Considering the failure of the AI business, one would be encouraged to reject, laugh even, at the idea of a robot scientist. But another argument has arisen from the failure of traditional AI. Andy Clark has argued that the kind of cognitive perceptual processes that we are describing may actually happen more in the world as the operations of an extended cognitive apparatus. This is, in part, a deliberate application of Merleau-Ponty to AI. But it's side effect could be to undermine some of the humanism of Merleau-Ponty. The extended cognition thesis could demonstrate that processes such as the scientific imagination are actually much less human than we commonly think.

But we should still be cautious in calling this an anti-humanist position, suggesting an anti-humanist conception of science. Clark seems to believe in an inelliminable human element driving from some super-subjective level. To see an example of that refrain abandoned, we could turn to a more extreme position: Deleuze and Guattari. In a similar way, D&G see perception and thought as being the property of rhizomes (networks) of machines (processors). The networks and processors of human and scientific thought are multivarious, distributed and in most cases inhuman. Or rather, humans are in fact spread out across these assemblages which include social and economic organisations that control us more than we control them. This is a genuinely anti-humanist position.

■ Data:
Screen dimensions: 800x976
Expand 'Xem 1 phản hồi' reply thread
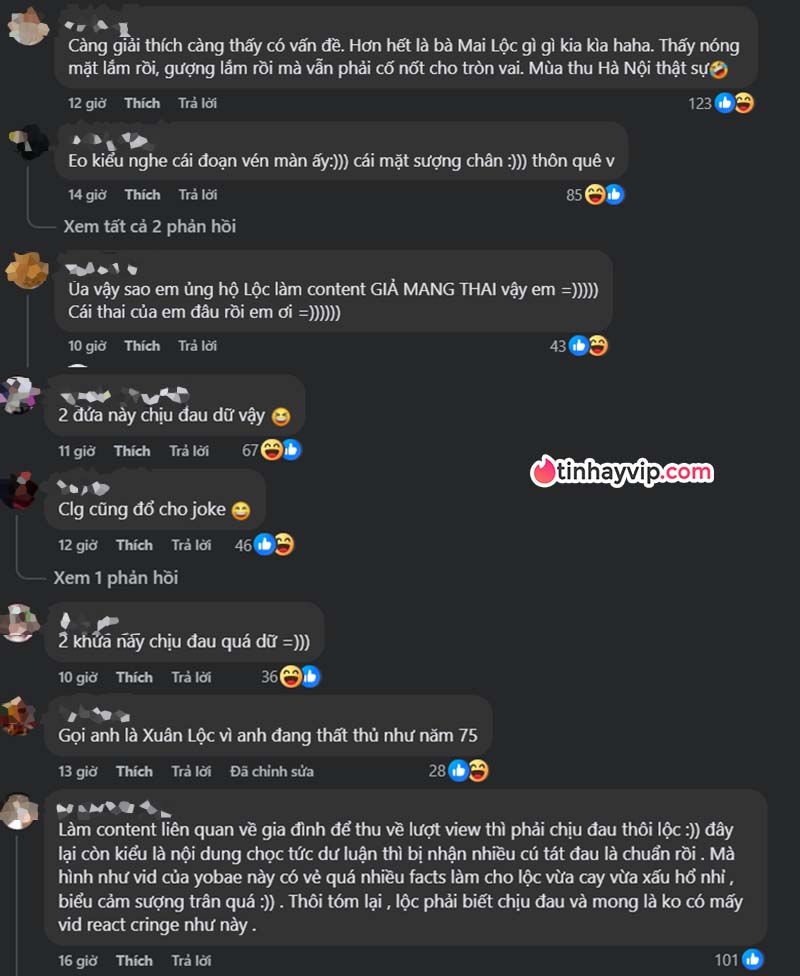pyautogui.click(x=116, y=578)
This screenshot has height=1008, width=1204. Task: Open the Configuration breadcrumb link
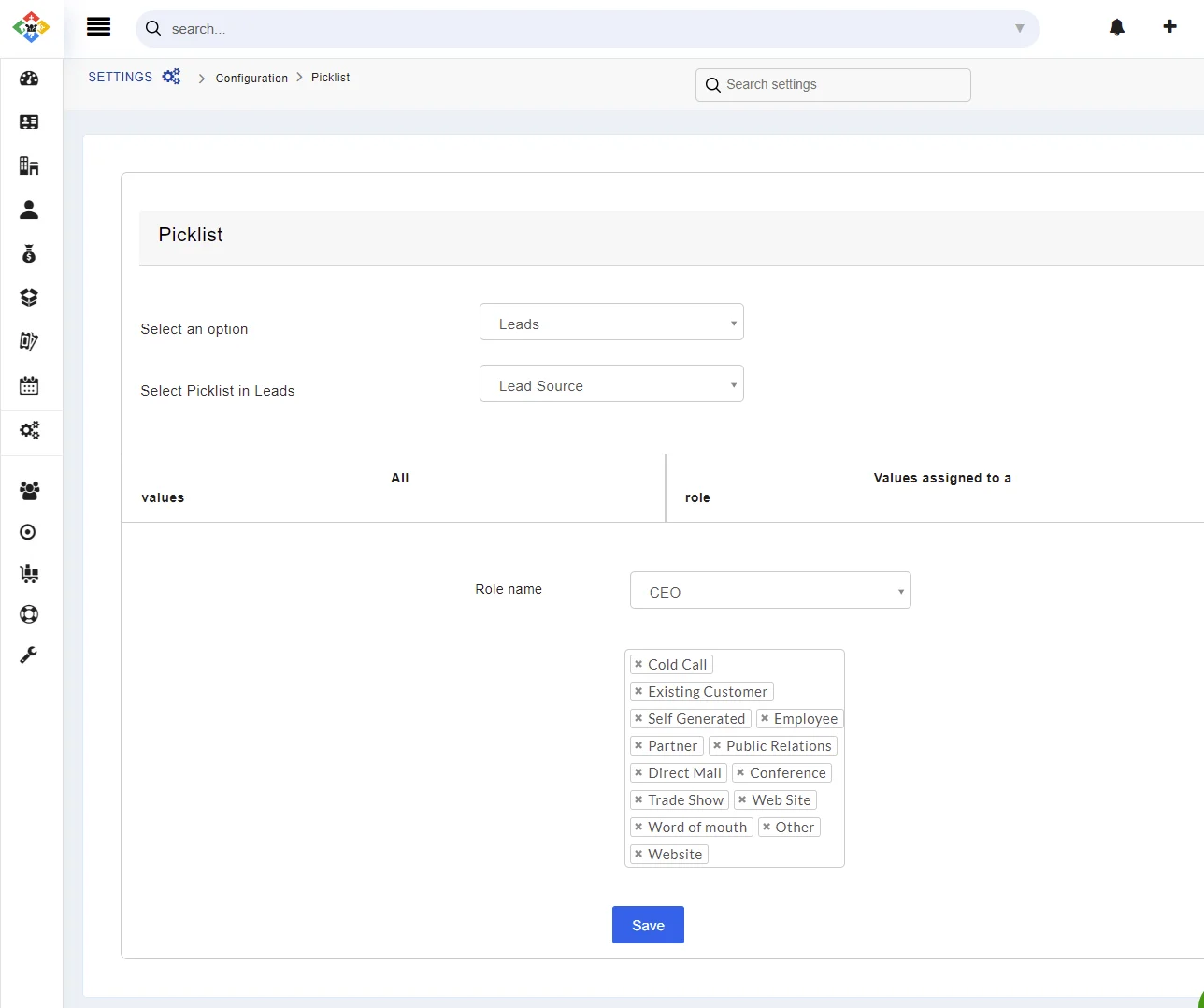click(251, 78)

* * *

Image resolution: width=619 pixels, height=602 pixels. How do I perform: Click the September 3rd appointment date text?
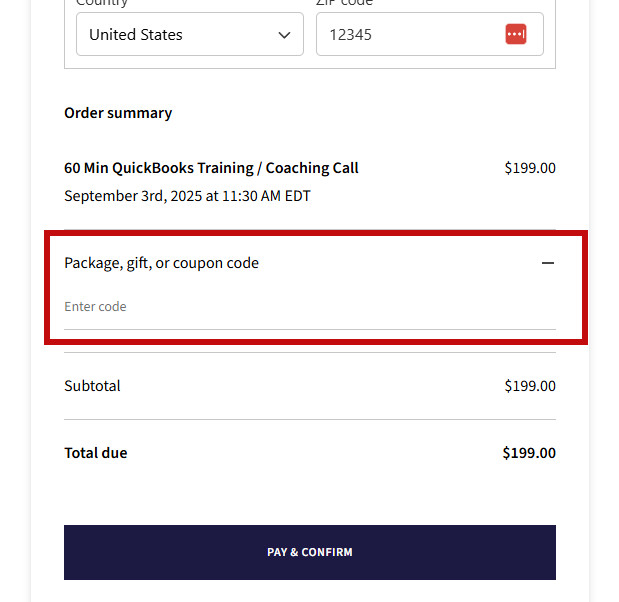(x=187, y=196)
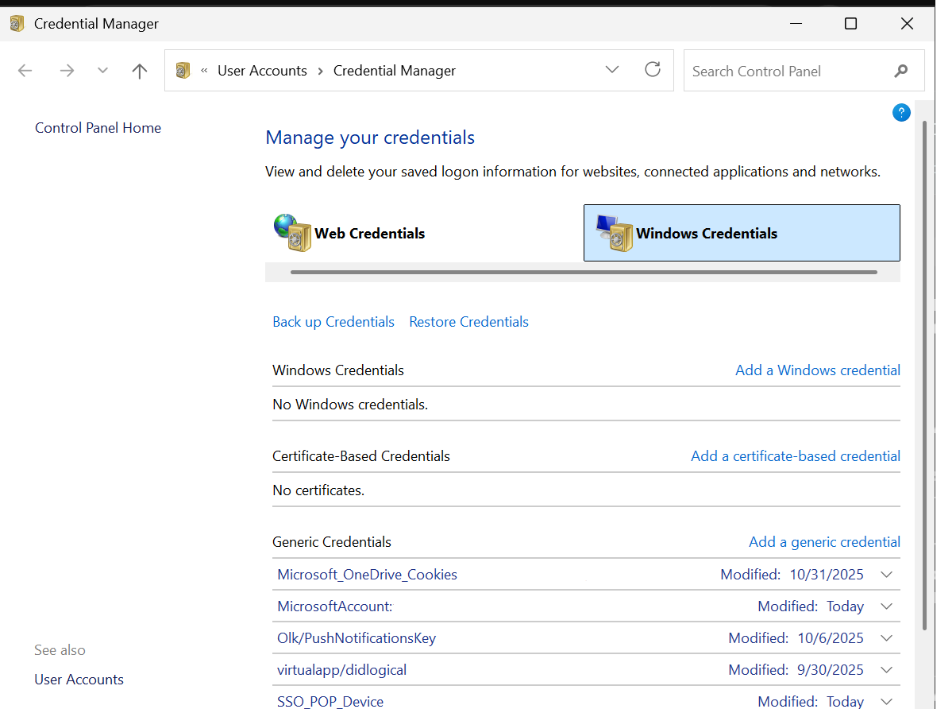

---

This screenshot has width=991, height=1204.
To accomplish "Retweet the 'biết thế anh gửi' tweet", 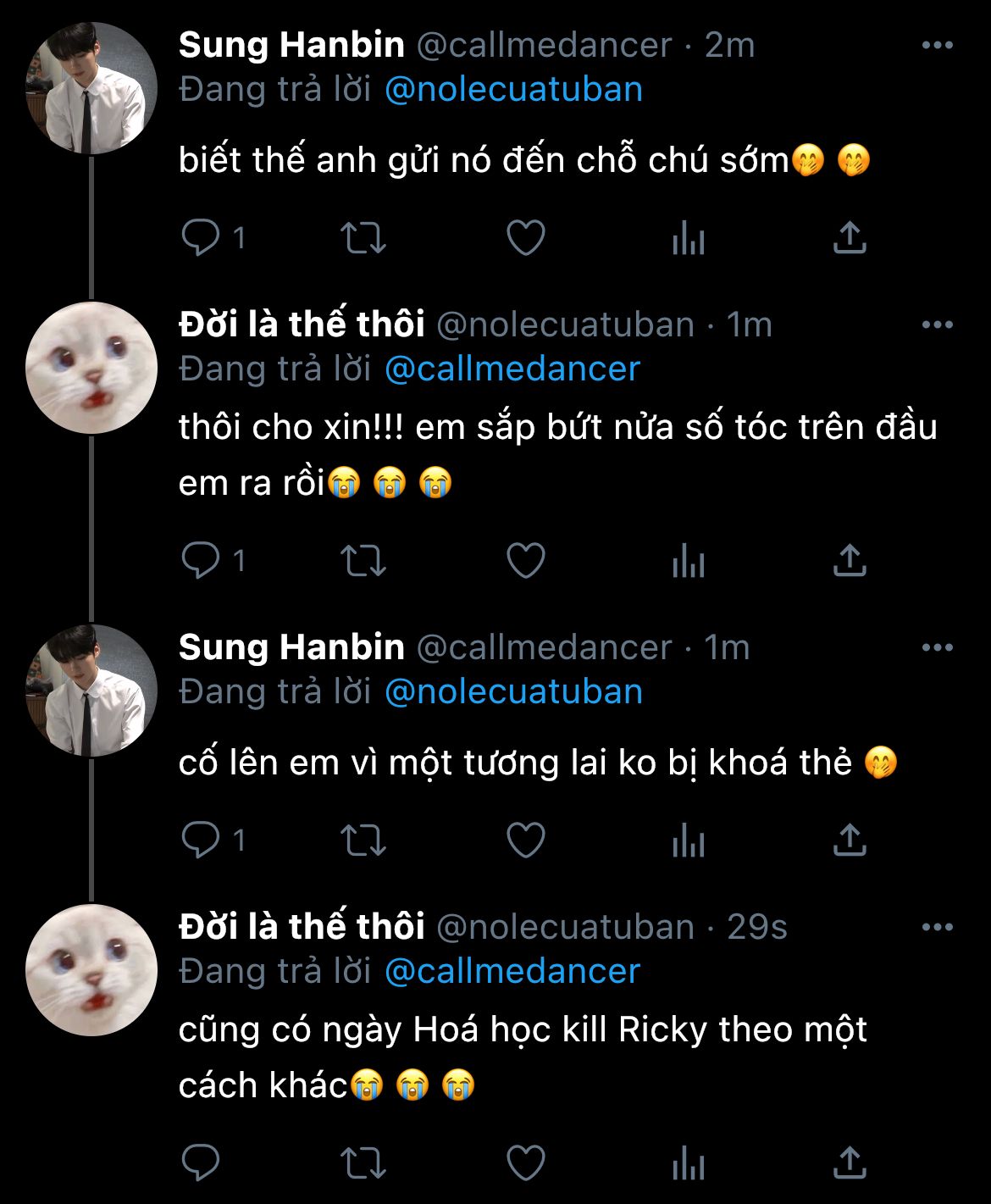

■ Tasks to complete:
1. Please summarize the passage on extended cognition in two sentences.
2. According to the passage on extended cognition, what do Deleuze and Guattari see perception and thought as the property of?
The rows have no connection to the passage on extended cognition.

■ Solutions below:
1. Despite the failure of traditional AI, Andy Clark argues that cognitive perceptual processes may happen more in the world through an extended cognitive apparatus, a thesis that could show processes such as the scientific imagination to be much less human than commonly thought. The passage warns against calling this anti-humanist, since Clark seems to keep a human element, and presents Deleuze and Guattari as a genuinely anti-humanist position: they see perception and thought as properties of networks of machines across which humans are spread out.

2. Rhizomes (networks) of machines (processors).